The HAc is never in excess. The HCl is never in excess.
moles NaOH = 0.00122
moles acetic acid = 0.0008
moles HCl = 0.0008.
Did you see the link that DOES provide a buffer?
Soo...what am I doing wrong? Sorry I'm a bit confused here.
pH= 4.75 + log (.06040/.02079) ?
Then I get 5.203 which isn't the right answer either.
The basic problem here is that you are trying to use the Henderson-Hasselbalch buffer equation to solve a problem that is not a buffer. Your solution is not a buffered solution problem. There is an excess of NaOH when reacted with HCl and the pH is determined by the excess OH for pH = 12.32. The reaction between NaOH and HAc (I use HAc because it's easier to type than HC2H3O2) again is between more NaOH than HAc; therefore, all of the HAc is used and there is an excess of NaOH. Again, this provides a pH of about 12 something. It is NOT a buffer. There is acetate ion but there is no acetic acid. All of the acetic acid was neutralized by the more than enough NaOH. See the link I gave above for a problem that has some NaOH but enough HAc to provide an excess of HAc. Under those conditions there is a buffer present and the HH equation applies. The HH equation has a base and an acid (in the Bronsted-Lowry sense). In the HAc/Ac^- system, the Ac^- is the base and the HAc is the acid. You have Ac^- and the concn can be calculated but you do NOT have any acid present (no HAc). Instead, you have NaOH and that is what is determining the pH of the solution.

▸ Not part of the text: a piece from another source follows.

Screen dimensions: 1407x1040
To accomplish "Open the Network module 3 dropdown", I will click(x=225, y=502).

To calculate the pH of the solution when the 8.00 mL of 0.10 M HC2H3O2(aq) is diluted with 100 mL of water, you can use the equation pH = pKa + log(base/acid).

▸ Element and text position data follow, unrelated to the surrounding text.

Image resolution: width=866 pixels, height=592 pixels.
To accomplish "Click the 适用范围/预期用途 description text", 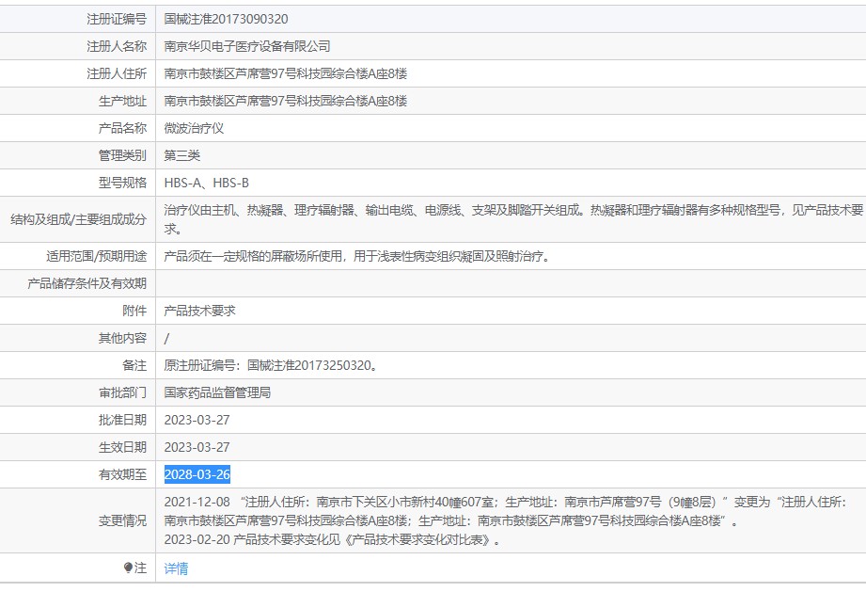I will click(x=356, y=256).
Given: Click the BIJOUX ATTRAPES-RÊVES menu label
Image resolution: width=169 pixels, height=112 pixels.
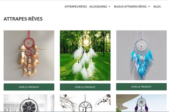Looking at the screenshot, I should click(130, 6).
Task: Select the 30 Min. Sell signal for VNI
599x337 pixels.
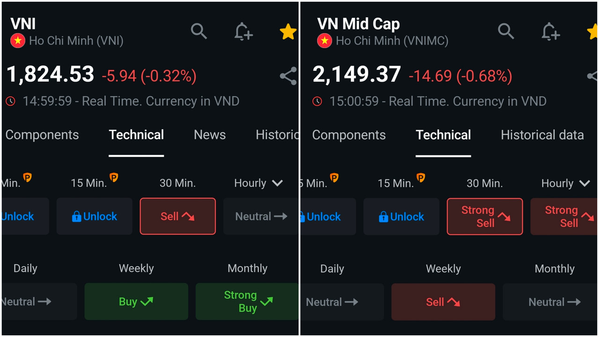Action: (x=178, y=216)
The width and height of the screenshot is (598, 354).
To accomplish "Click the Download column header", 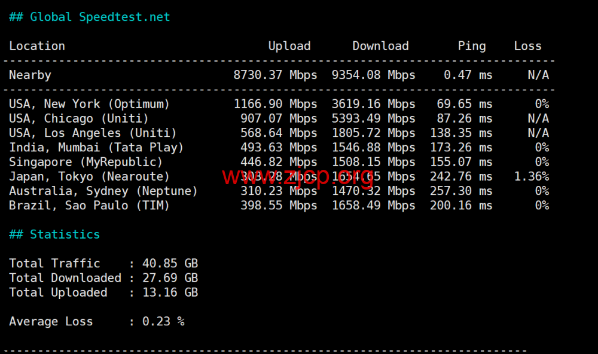I will (380, 46).
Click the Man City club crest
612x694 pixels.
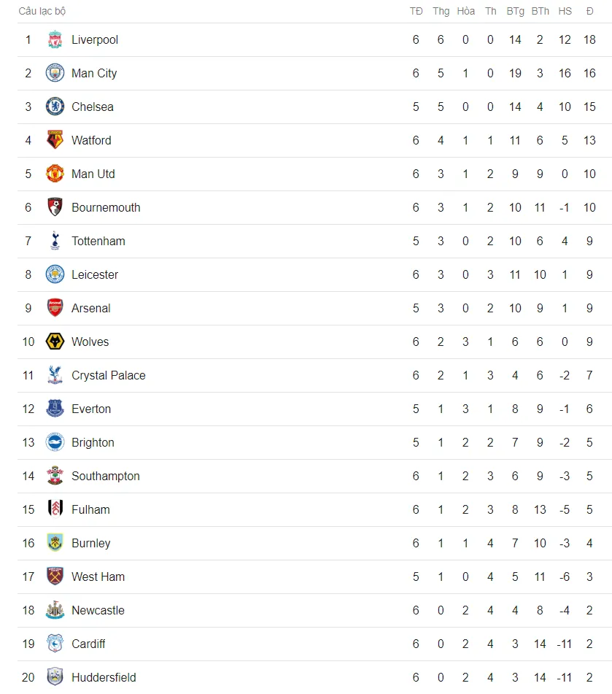click(55, 73)
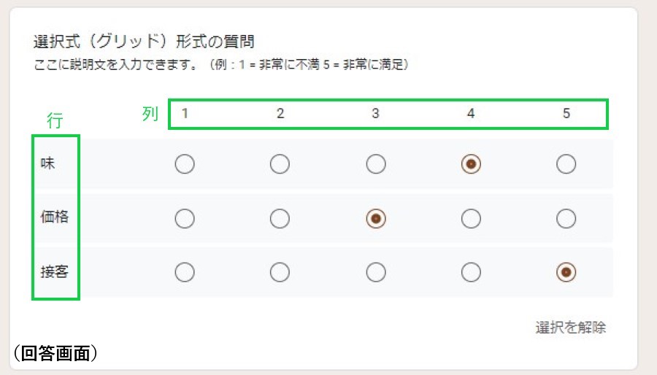The height and width of the screenshot is (375, 657).
Task: Click the 味 row label
Action: point(47,164)
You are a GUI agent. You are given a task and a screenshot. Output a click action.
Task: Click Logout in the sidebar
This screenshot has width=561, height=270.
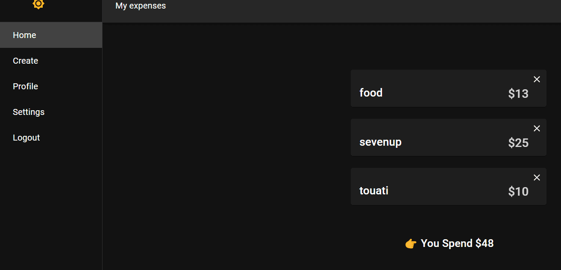(x=26, y=138)
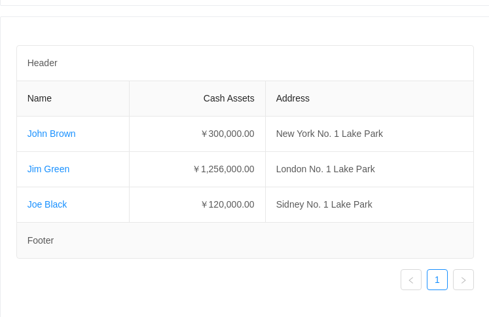Click the ¥1,256,000.00 cash cell

click(x=198, y=169)
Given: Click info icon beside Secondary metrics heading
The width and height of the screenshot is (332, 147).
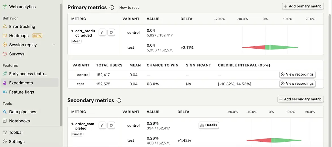Looking at the screenshot, I should [119, 100].
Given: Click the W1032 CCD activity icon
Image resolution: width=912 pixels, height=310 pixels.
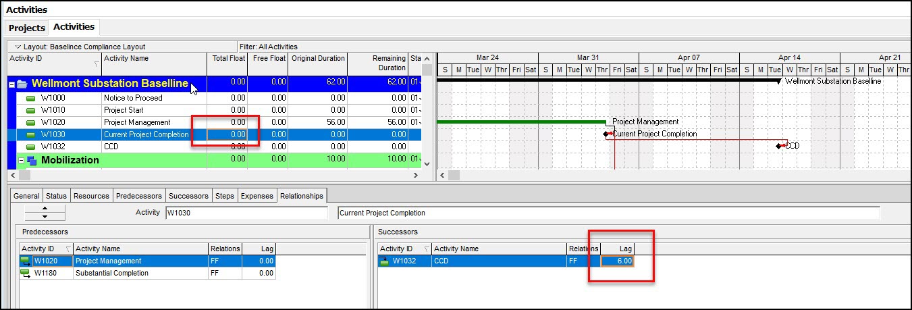Looking at the screenshot, I should coord(30,147).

First, let's calculate the moles of HC2H3O2 in the 8.00 mL solution:
moles = volume (L) * concentration (M) = 0.00800 L * 0.10 M = 0.00080 moles HC2H3O2
Now, let's calculate the concentration of the diluted solution:
final volume = initial volume (dilute solution) + volume of water = 0.00800 L + 0.100 L = 0.108 L
concentration = moles/volume = 0.00080 moles / 0.108 L = 0.00741 M HC2H3O2
Now, let's determine the ratio of the base (NaOH) to the acid (HC2H3O2):
moles(base) = moles(acid) = 0.000420 moles NaOH
moles(acid) = 0.000800 moles HC2H3O2
Now, let's calculate the pH:
pH = pKa + log(base/acid)
pKa for HC2H3O2 is approximately 4.75.
For NaOH:
pH = pKa + log(0.000420 moles NaOH / 0.000800 moles HC2H3O2)
pH = 4.75 + log(0.525)
pH = 4.75 + (-0.279)
pH = 4.471
So, the pH of the solution with 12.20 mL of NaOH and 8.00 mL of HC2H3O2 (diluted with water) is approximately 4.471.
To answer your question, the pH of NaOH and HC2H3O2 will be different because they are different substances and have different pKa values. In the first part, the pH was the same because you calculated the pH of the NaOH solution only. But in the second part, you are calculating the pH of the HC2H3O2 solution, which is a weak acid with a different pKa value.